■ HOW TO COMPLETE THIS TASK ■
Find all lines in the listing that include the word "header", then copy them.

■ DATA EXTRACT ■
+++

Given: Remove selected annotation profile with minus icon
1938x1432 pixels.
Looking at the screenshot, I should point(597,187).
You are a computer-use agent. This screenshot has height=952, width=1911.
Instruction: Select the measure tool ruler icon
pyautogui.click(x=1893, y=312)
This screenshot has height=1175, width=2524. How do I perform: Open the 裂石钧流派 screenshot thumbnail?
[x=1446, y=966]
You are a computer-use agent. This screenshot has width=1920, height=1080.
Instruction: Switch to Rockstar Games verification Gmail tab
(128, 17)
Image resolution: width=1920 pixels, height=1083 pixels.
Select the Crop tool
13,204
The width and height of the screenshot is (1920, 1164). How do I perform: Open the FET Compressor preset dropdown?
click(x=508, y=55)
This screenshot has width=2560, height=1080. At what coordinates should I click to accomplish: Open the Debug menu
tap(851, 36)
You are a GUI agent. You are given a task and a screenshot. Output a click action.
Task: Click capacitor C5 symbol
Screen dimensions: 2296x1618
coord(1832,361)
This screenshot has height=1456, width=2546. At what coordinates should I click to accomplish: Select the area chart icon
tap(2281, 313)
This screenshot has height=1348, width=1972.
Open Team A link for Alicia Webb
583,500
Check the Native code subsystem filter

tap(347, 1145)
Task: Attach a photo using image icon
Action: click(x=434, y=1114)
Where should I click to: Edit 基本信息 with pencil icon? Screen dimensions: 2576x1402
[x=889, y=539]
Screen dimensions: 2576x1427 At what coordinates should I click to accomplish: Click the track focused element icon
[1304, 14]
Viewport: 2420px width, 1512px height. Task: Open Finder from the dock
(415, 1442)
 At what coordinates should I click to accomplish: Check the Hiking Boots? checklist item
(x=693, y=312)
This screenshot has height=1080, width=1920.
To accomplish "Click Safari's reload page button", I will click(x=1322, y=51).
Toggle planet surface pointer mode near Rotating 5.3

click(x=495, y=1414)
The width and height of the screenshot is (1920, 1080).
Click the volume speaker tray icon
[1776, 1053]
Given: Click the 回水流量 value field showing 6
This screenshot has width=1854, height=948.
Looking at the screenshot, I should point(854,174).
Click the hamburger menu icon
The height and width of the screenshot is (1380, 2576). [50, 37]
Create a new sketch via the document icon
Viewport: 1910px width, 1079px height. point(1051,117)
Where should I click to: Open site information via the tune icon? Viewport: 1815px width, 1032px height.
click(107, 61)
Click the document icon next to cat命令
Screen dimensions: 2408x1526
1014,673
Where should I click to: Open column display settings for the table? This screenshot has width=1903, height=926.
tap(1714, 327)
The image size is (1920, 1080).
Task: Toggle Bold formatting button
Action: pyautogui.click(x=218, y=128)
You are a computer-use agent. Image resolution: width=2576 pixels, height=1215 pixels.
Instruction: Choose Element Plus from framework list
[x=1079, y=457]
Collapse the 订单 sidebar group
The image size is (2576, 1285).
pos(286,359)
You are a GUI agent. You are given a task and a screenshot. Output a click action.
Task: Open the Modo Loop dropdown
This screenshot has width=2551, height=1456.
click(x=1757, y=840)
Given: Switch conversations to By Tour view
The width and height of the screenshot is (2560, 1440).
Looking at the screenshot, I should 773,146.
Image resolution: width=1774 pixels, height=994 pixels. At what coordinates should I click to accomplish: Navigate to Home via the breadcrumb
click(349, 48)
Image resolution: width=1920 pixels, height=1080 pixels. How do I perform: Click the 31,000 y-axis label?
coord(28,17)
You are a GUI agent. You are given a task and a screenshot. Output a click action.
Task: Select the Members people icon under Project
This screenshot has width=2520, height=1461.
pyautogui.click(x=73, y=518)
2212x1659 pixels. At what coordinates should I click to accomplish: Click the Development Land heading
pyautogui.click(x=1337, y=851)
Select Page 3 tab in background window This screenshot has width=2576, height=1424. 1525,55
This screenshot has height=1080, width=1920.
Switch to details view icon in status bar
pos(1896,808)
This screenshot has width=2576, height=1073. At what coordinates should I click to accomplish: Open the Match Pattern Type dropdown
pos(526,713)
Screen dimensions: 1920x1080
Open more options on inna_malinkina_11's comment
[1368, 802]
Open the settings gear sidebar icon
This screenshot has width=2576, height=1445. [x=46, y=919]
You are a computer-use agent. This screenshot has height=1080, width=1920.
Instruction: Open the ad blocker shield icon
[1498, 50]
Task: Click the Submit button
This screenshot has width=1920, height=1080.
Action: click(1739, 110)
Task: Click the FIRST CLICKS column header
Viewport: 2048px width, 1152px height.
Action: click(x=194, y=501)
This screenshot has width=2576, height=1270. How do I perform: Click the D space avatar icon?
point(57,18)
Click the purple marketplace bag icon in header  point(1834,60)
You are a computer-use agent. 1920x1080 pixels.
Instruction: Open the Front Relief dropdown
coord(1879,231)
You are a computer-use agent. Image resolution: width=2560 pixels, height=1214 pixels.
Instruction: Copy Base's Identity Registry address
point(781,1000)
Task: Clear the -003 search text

+++

■ SOLUTION FOR THIS EXERCISE ■
Task: Click the FIRST CLICKS column header
Click the purple marketplace bag icon in header  point(1834,60)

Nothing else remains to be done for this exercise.